▸ TASKS TO PERFORM:
(1) Reproduce the passage of the article about the seal Yulia starting with "Her departure has" and going on through "returned to sea.", keeping every word and mark unchanged.
(2) How many lines of the rows contain the string "screenshot"? Reply with the number alone.

▸ GIVEN TEXT:
JAFFA, Israel (JTA) — For most of the past week, Israel’s latest unlikely celebrity lounged on the Jaffa beach, drawing throngs of onlookers, constant media attention and round-the-clock protection from the government as she sunbathed and slept the day away.
Then early on Tuesday afternoon, the unwitting star named Yulia — a rare 6-foot species of seal weighing hundreds of pounds who has traveled the eastern Mediterranean — waded into the water and swam away. She left no sign of whether she would ever return.
Her departure has left some local residents bereft and others hopeful that she may find a safer home than a bare beach with little shelter, other animals and litter. News of her departure spread quickly through the area’s social media and WhatsApp groups, one of which had even changed its name from “Friends of Jaffa” to “Friends of Yulia.”
“Of course I know she’s not smiling, but her lips are formed in a way that makes her look like she is. She’s so utterly calm — even while a million people are watching her,” said Jaffa resident Aya Zaken, who added that she was “deeply sad” that Yulia had returned to sea.
Seeing the mammal for the first time was a “much more moving” experience than she had expected, Zaken said — partly because of the seal’s size but also because of the effect she had on onlookers.
“When faced with her, I felt an overwhelming sense of calm, like a deep meditation,” Zaken said. “The feeling that this is so much bigger than me or my troubles.”

▸ TASK MATERIAL:
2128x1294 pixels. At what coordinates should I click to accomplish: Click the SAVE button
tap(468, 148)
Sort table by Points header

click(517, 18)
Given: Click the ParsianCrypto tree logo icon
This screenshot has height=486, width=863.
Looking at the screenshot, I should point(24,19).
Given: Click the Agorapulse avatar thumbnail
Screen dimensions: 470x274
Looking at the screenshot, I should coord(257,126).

▸ TASK-BY-TASK ANSWERS:
(1)
Her departure has left some local residents bereft and others hopeful that she may find a safer home than a bare beach with little shelter, other animals and litter. News of her departure spread quickly through the area’s social media and WhatsApp groups, one of which had even changed its name from “Friends of Jaffa” to “Friends of Yulia.”
“Of course I know she’s not smiling, but her lips are formed in a way that makes her look like she is. She’s so utterly calm — even while a million people are watching her,” said Jaffa resident Aya Zaken, who added that she was “deeply sad” that Yulia had returned to sea.

(2) 3